Greater conditionality should return within Universal Credit. But there should be flexibility locally in how and when that is applied. A constructive relationship between work coaches and claimants in finding not just any job but suitable jobs is likely to yield better enduring results for both individuals and the economy than merely enforcing work search conditions. (Page 11 and page 7 and page 27 to 28 of Jobs and benefits: the COVID-19 challenge).
We know the Claimant Commitment (CC) is an effective tool. We will continue to use it to encourage claimants to prepare and look for work. Moreover, the CC is a productive and reciprocal relationship with the shared aim of getting claimants into work or progressing in work. They are designed to be flexible, personalised, and responsive to their needs.
It is time to re-adopt the language of social security in place of the widespread use of ‘welfare’. Many of those who have already lost jobs had no reasonable prior expectation that was about to happen and that will be even more true in coming months. They will have an entirely reasonable expectation that they should receive at least a degree of security, rather than dependence on ‘welfare’. It needs to be better understood that Universal Credit is designed to provide security not just to those who are unemployed but, in normal times, to much larger numbers who are in paid work.

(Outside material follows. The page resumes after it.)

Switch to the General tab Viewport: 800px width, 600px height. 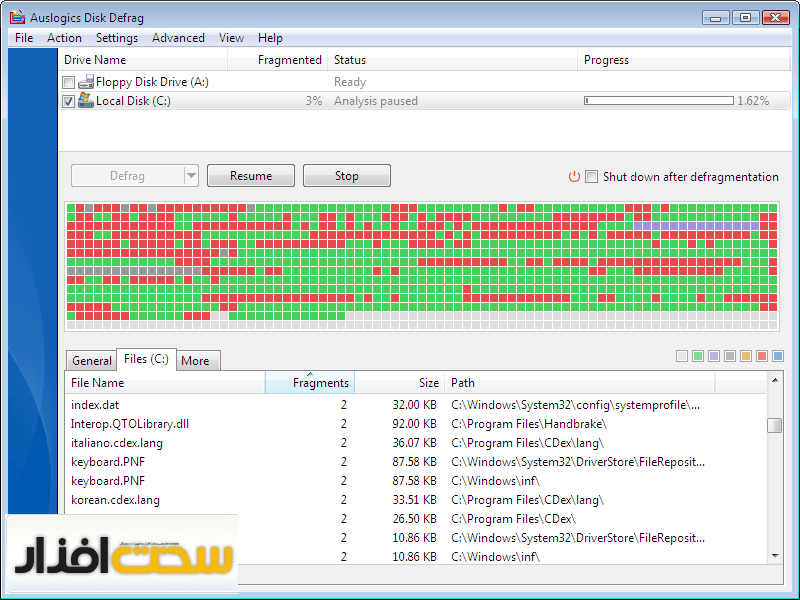(x=92, y=361)
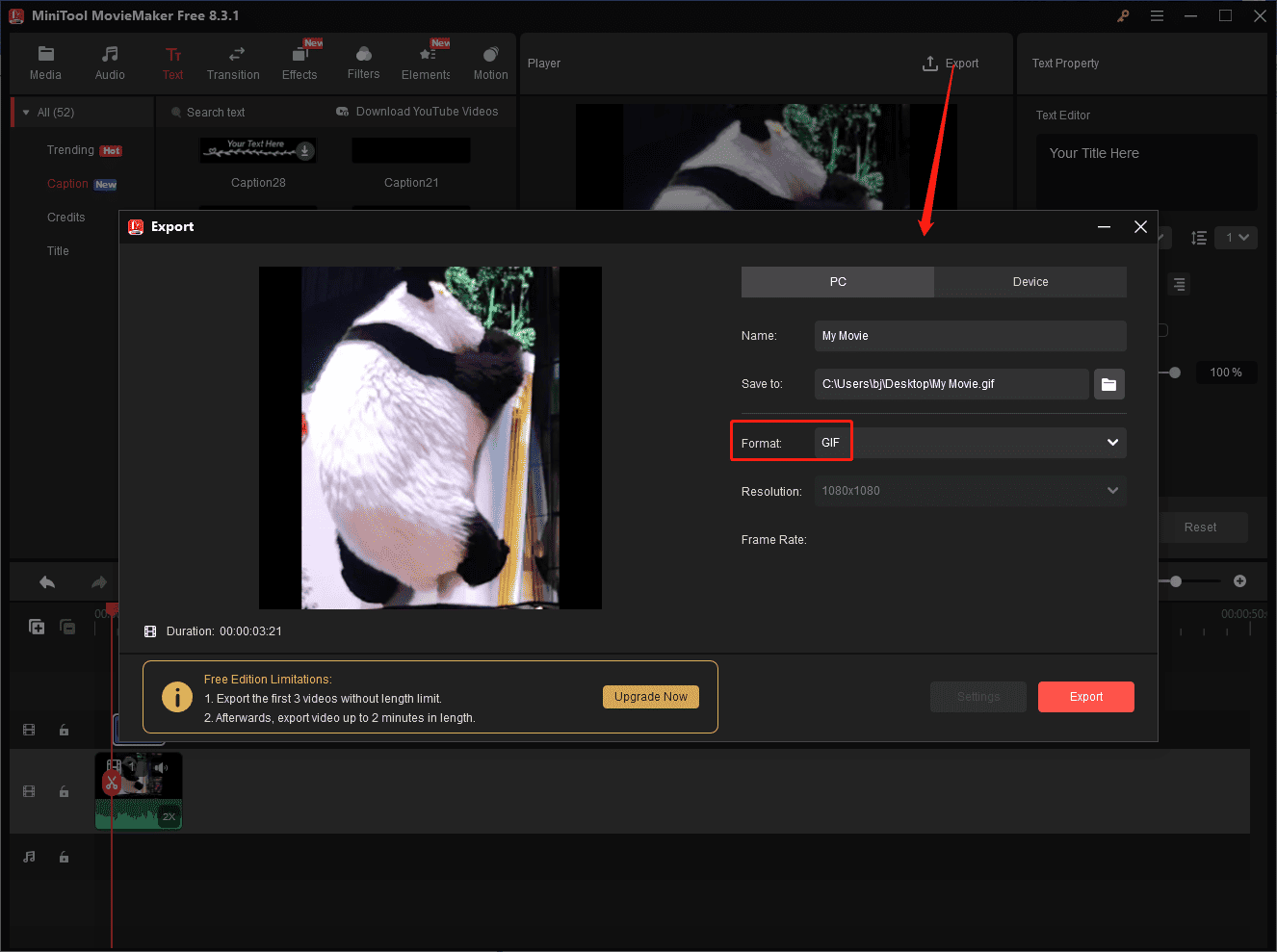
Task: Open the Filters library
Action: (363, 63)
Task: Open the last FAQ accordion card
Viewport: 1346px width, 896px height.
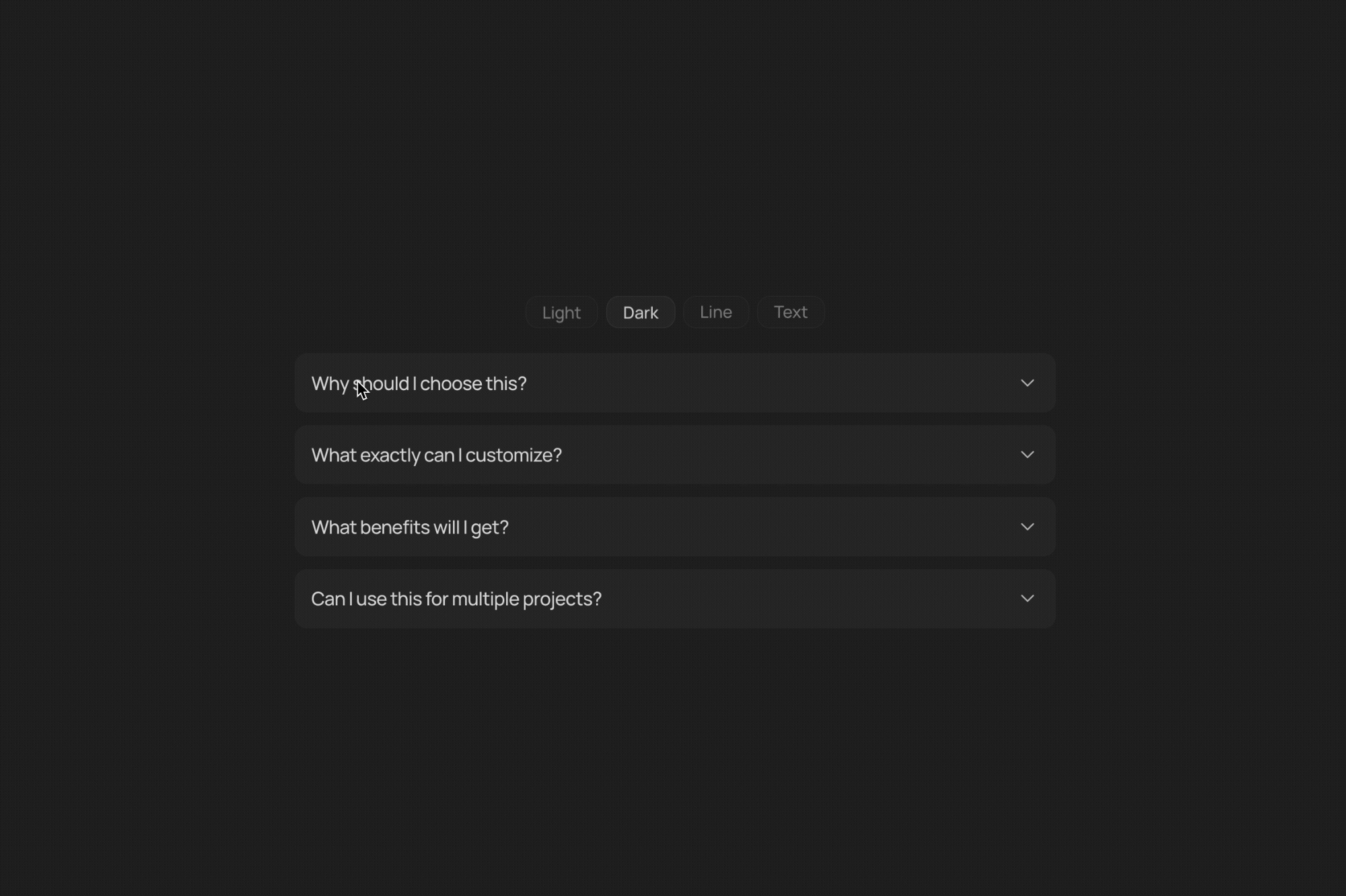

Universal Credit is not ‘welfare’. It is part of a system of social security. A social security system for many who are in work, for those currently out of it, but also for those who face the risk of unemployment when the next major shock hits. The language used to describe the benefit system affects attitudes and matters. It should change. (Page 5 and page 17 of Jobs and benefits: the COVID-19 challenge).
The government notes the committee’s recommendation.
Contributory JSA should be strengthened. First, the rate should not be below that provided by the standard allowance in Universal Credit. Second, contribution-based JSA should run for a year, not 6 months. This would bring it into line with contributory ESA, which is already paid for a year. This is in line with our view that both individuals and the economy would benefit from greater, but time-limited, generosity when people who have paid their NICs first fall out of work. There is evidence that the UK’s flat-rate benefits lead to longer-term damage to both individuals and families – and potentially to the wider economy – than more earnings-related systems elsewhere. These changes would not make JSA an earnings-related benefit but they would provide a greater cushion against unemployment. (Page 18 to 19 and page 20 to 21 of Jobs and benefits: the COVID-19 challenge).
Finally, we would note that the recommendations here to strengthen contributory benefits are modest. There is a case, which we would urge the government carefully to consider, for going appreciably further – without necessarily moving wholesale to the earnings-related systems that are common in Western Europe and Scandinavia. Consideration should also be given to how such a system might best work for the growing numbers of self-employed, many of whom are in relatively precarious roles in the labour market. Beveridge, in what became the founding document of the UK’s post-war welfare state, judged that the British people wanted a ‘something for something’ system – benefit in return for contributions. That has been progressively eroded (page 13 to 14 of Jobs and benefits: the COVID-19 challenge). The time has come to restore at least an element of that.
The government notes the committee’s recommendation.
The benefit system is not intended to replicate the income that a claimant was receiving prior to making a claim.
As the government has done throughout this pandemic, it will continue to assess how best to support low-income families. We believe the best route out of poverty is through work.